Now the Manatee County Commission wants to re-install the monolith using the same old bogus justifications of historical value. The only new twist involves a new justification that installing a Monument to Slavery will somehow remind people of the Bad Old Days, thus preventing racism and bigotry: the “history repeating itself” excuse.
What changed since the monuments removal in 2017?
The voters stuffed the county commission with right-wing Christofascists wannabes, all disciples of the Dark Fuhrer in the Florida governor’s mansion, Ron DeFascist. (The county even named a new park after the governor.)

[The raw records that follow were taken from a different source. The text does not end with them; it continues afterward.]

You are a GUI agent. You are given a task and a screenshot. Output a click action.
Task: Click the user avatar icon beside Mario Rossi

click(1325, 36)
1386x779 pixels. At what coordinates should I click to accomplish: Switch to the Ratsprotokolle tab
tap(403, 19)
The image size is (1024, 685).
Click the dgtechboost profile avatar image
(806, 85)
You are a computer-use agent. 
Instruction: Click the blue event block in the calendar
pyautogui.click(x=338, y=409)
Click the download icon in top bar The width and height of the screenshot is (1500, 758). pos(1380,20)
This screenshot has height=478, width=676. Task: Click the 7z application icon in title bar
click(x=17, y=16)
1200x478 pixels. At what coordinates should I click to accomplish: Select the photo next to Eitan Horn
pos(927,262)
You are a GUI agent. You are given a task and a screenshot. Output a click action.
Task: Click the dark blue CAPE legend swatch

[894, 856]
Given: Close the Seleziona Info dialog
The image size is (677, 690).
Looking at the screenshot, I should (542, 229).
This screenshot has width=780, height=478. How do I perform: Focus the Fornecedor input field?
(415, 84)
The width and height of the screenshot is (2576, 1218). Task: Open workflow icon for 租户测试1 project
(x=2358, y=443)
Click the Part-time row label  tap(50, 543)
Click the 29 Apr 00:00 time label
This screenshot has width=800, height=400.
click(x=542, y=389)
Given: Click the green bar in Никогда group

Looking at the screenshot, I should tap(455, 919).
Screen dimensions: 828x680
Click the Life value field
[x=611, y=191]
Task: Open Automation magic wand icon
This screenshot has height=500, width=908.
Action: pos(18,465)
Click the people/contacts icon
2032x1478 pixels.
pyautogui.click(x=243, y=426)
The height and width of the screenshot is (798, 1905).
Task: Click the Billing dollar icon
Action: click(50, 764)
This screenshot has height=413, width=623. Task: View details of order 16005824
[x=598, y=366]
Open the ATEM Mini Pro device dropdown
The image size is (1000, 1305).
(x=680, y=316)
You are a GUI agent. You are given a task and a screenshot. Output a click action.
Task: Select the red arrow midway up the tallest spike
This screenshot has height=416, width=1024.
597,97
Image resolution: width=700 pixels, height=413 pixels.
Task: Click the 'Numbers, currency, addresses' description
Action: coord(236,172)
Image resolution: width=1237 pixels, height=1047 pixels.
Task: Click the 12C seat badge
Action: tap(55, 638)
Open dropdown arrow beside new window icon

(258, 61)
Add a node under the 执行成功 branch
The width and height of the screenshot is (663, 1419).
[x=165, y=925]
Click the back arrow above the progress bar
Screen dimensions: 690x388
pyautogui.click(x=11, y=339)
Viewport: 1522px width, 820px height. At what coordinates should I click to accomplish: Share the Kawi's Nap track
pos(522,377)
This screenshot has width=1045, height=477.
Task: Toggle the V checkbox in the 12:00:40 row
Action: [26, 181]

This is no surprise to Bradenton residents. Glorifying a dark, blood-stained past is part of Manatee County’s culture. Starting in 1939, residents formed the Hernando DeSoto Historical Society, based on a federally-funded commission to make a Best Guess where the Spanish conquistador and his raiding party of cut-throats landed in Florida. The Swanson Commission guessed it might have been near the mouth of the Manatee River in Manatee County.
Every year, a parade is sponsored by the Hernando DeSoto Historical Society, a collection of bourgeois White guys with too much money and free time. Under the guise of “enriching” the community, they get to put on glorified Halloween costumes and parade through the city tossing cheap shiny beads to the masses. The event ends with the conquistadors “capturing” the City of Bradenton — sans the slaughter of Native Americans.
The history of DeSoto’s bloody journey through the southeast United States in the 1500s is conveniently overlooked, as is the obvious similarity to Germany’s Lebensraum activities during the 1930s and 40s in Europe. DeSoto and Henrich Himmler share quite a few traits:
- Both wanted to steal foreign land for a European power.
- Both served an absolute ruler.
- Both believed the indigenous people were inferior humans, although DeSoto referred to them as savages and Himmler called them Untermensch, sub-human.
- Both ordered massacres of these inferior humans.
- Both believed god was on their side.
It’s all part of the Flori-Duh political clown circus that stretches from Tallahassee to the realm of the Orange Emporer of Mar-A-Loco.
But at least it doesn’t snow. There is that.